- Official name: Upper Hugdi Hydropower Project
- Country: Nepal
- Location: Gulmi District
- Coordinates: 28°05′00″N 83°25′17″E﻿ / ﻿28.08333°N 83.42139°E
- Purpose: Power
- Status: Operational
- Owner: Ruru Jalbidyut Pariyojana Pvt. Ltd

Dam and spillways
- Type of dam: Gravity
- Impounds: Hugdi River

Power Station
- Commission date: 2071-12-09 BS
- Type: Run-of-the-river
- Installed capacity: 5 MW

= Upper Hugdi Hydropower Station =

Upper Hugdi Hydropower Station (Nepali: माथिल्लो हुगदी जलविद्युत आयोजना) is a run-of-river hydro-electric plant located in Gulmi District of Nepal.
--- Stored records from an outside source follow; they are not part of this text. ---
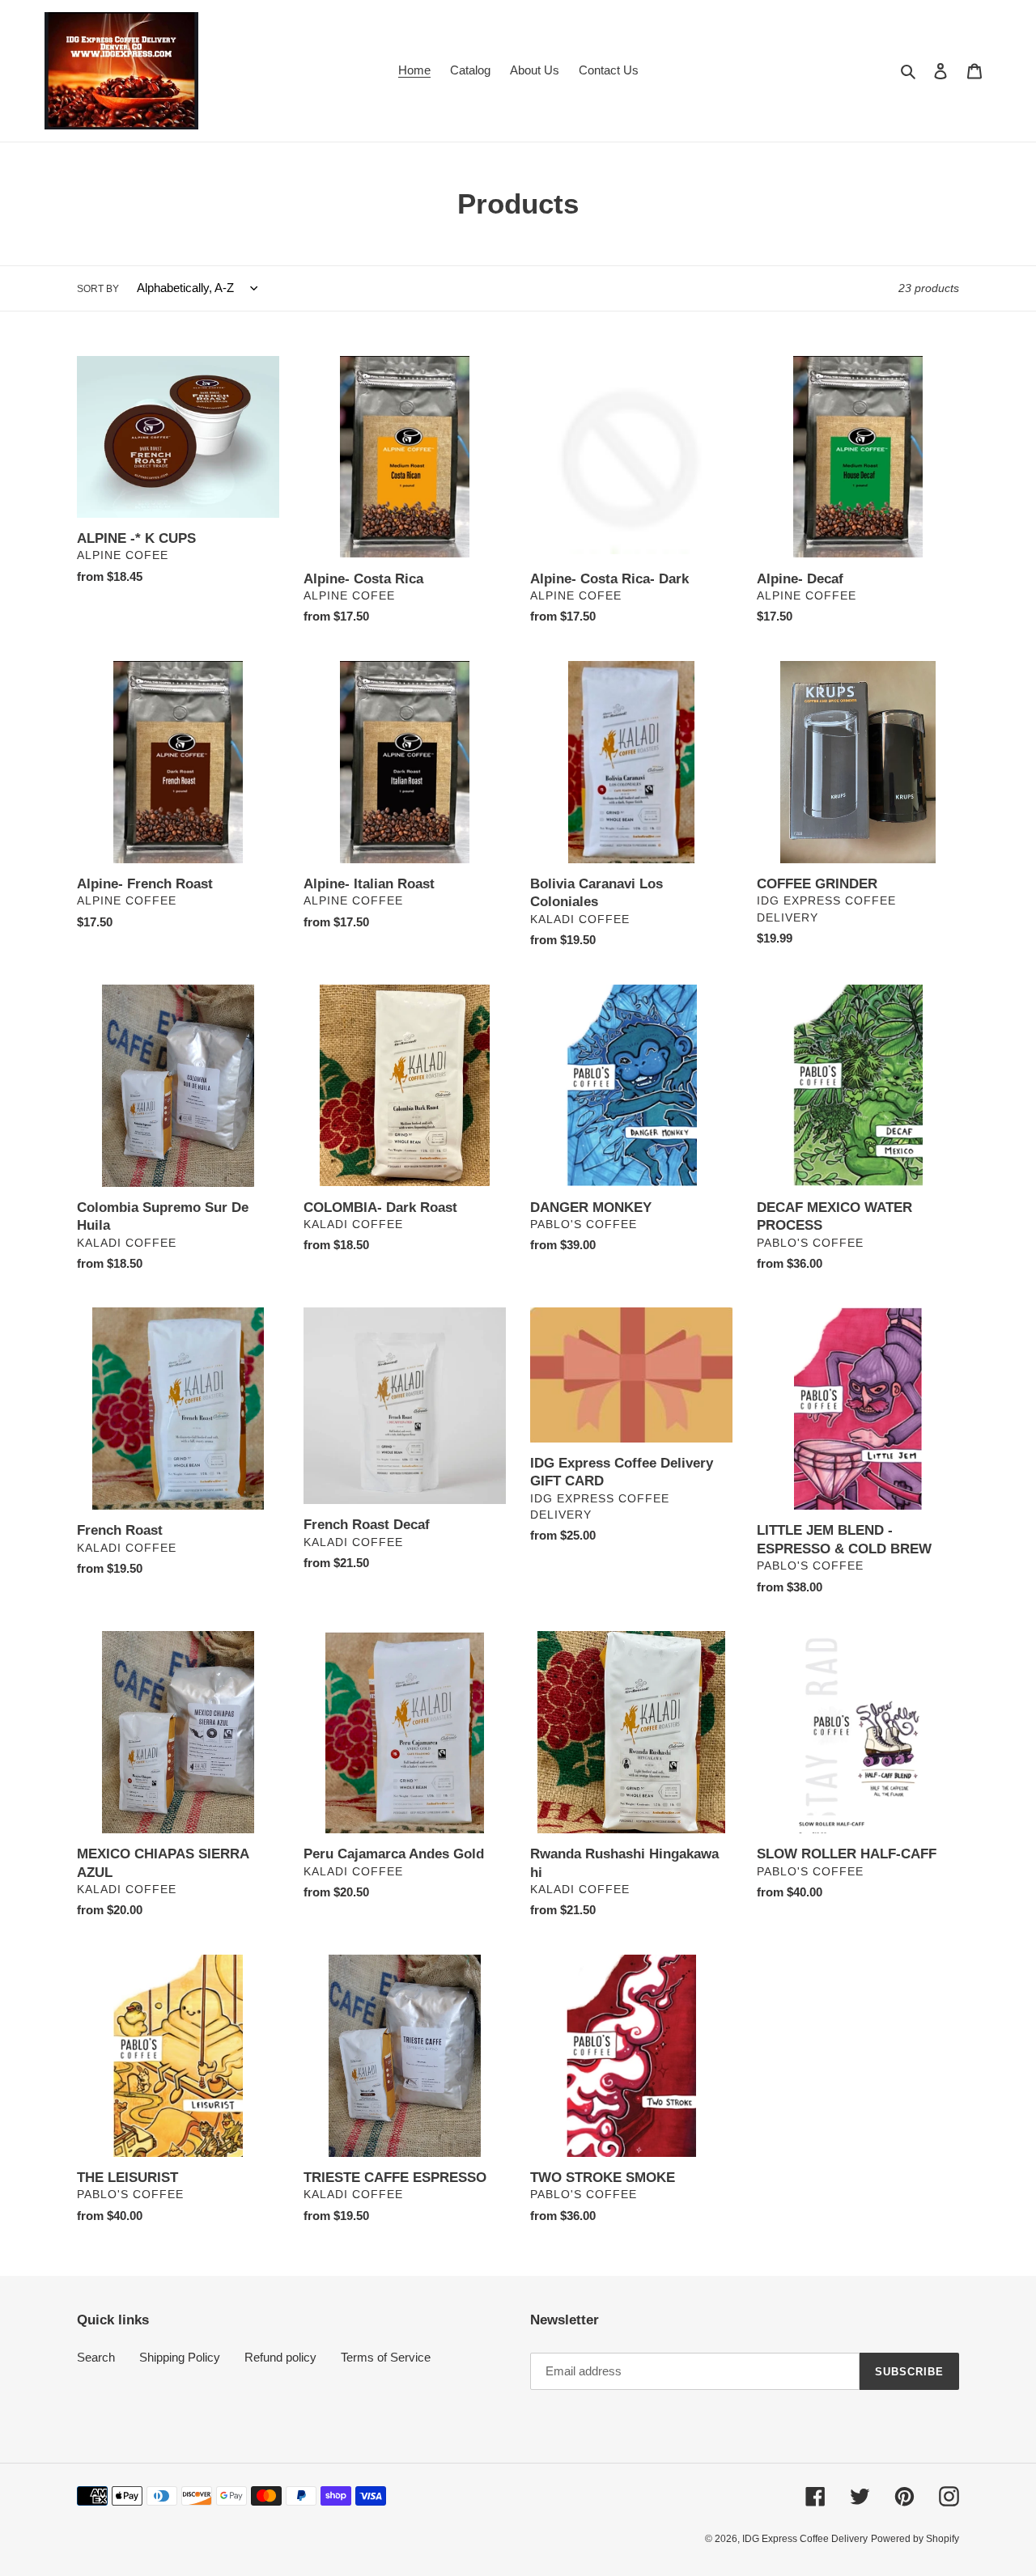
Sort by (98, 288)
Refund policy (280, 2357)
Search (96, 2357)
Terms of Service (386, 2357)
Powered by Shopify (915, 2538)
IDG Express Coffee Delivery (805, 2538)
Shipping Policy (179, 2357)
The flow from Hugdi River is used to generate 5 MW electricity. The plant is owned and developed by Ruru Jalbidyut Pariyojana Pvt. Ltd, an IPP of Nepal. The plant started generating electricity from 2071-12-09BS. The generation licence will expire in 2104-04-29 BS, after which the plant will be handed over to the government. The power station is connected to the national grid and the electricity is sold to Nepal Electricity Authority.